Runge-Kutta methods do not enjoy a very good reputation compared with multistep methods for computing ordinary differential equations, and so it was decided to attempt to improve their reliability and efficiency. To that end, in this thesis, five classes of generalized Runge-Kutta have been defined and designated as R(Jn), R(J̄n) R(Jn-k), P(Jn) and P(Jn-k) methods. The R(Jn), R(J̄n) and R(Jn-k) methods are (linearly) implicit and suitable for computing stiff systems. The P(Jn) and P(Jn-k) methods are explicit and suitable for computing non-stiff systems. The R(Jn) methods have received some attention in the literature, the R(J̄n) and P(Jn) methods have been only briefly considered and the R(Jn-k) and P(Jn-k) methods do not appear to have been considered previously.
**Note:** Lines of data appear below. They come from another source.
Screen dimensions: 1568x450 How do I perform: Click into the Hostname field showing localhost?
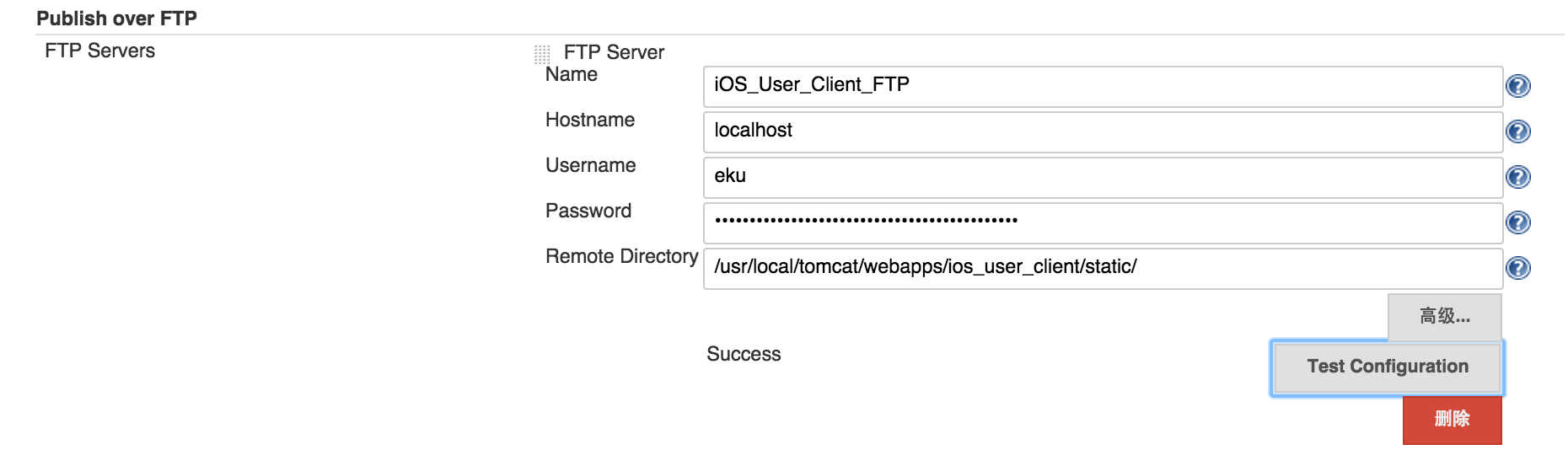[1103, 131]
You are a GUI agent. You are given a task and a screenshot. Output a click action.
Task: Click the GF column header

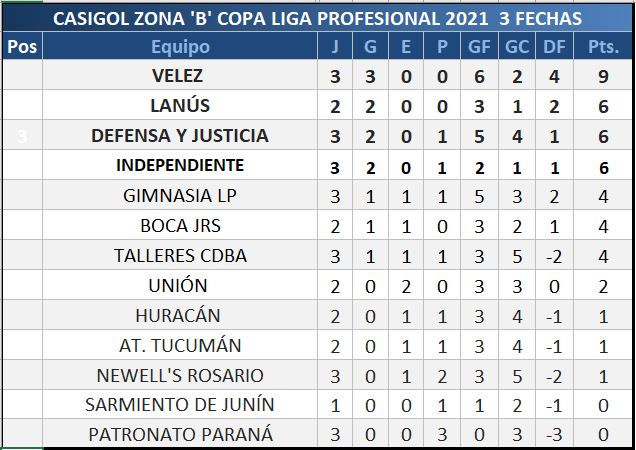478,47
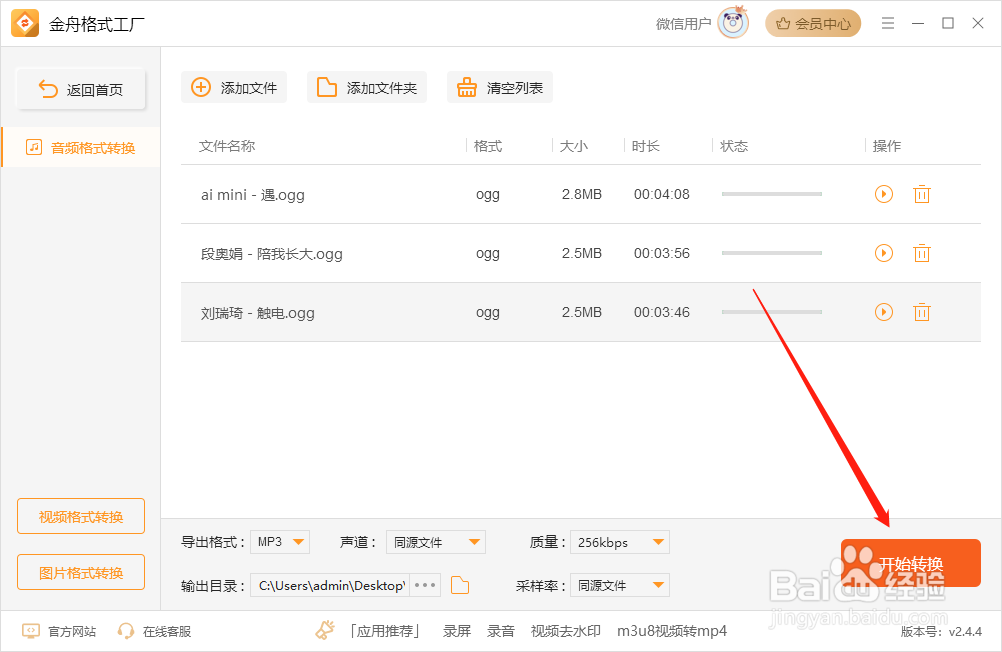This screenshot has width=1002, height=652.
Task: Click the 返回首页 home button
Action: pos(80,88)
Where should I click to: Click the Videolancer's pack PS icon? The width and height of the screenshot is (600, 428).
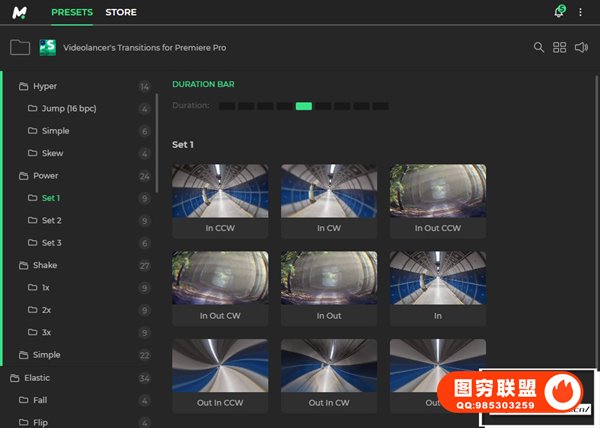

We have improved on the results available for processes of the type R(Jn), R(J̄n) and P(Jn), whilst the results for R(Jn-k) and P(Jn-k) methods are totally new.
The primary consideration in designing the processes has been reliability (that is, able to successfully compute a wide range of problems), rather than efficiency (that is, minimal computational work), and so the R(Jn), R(J̄n) and R(Jn-k) methods satisfy the demanding criterion of Internal S-Stability. A useful recursive formula for obtaining the stability functions has been obtained. The stability of the P(Jn) and P(Jn-k) methods is comparable to explicit Runge-Kuttas of the same order. Consistency conditions for processes of order less than or equal to four have been obtained. In order to obtain efficient processes (without sacrificing reliability), some results concerning the minimum number of function evaluations per step required for a process of particular order (for orders less than or equal to four) have been obtained.
In addition, an error estimator similar to that of Fehlberg or England has been developed. Although this error estimator is similar in spirit to the imbedded type formulas where a pth order process has a (p-1)th order process imbedded within it, such that subtraction of the two solutions gives the error estimate, it is shown that for these generalized Runge-Kuttas, the (p-1)th order process is not strictly "imbedded" within the pth order formula, but can be obtained from the information available from the computation of the pth order solution, with very little extra work. Thus it is a simple matter to obtain a cheap error estimator from any generalized Runge-Kutta process without having to simultaneously solve the nonlinear algebraic equations of consistency for orders p and (p-1). Several example processes of all five classes have been obtained and tested numerically.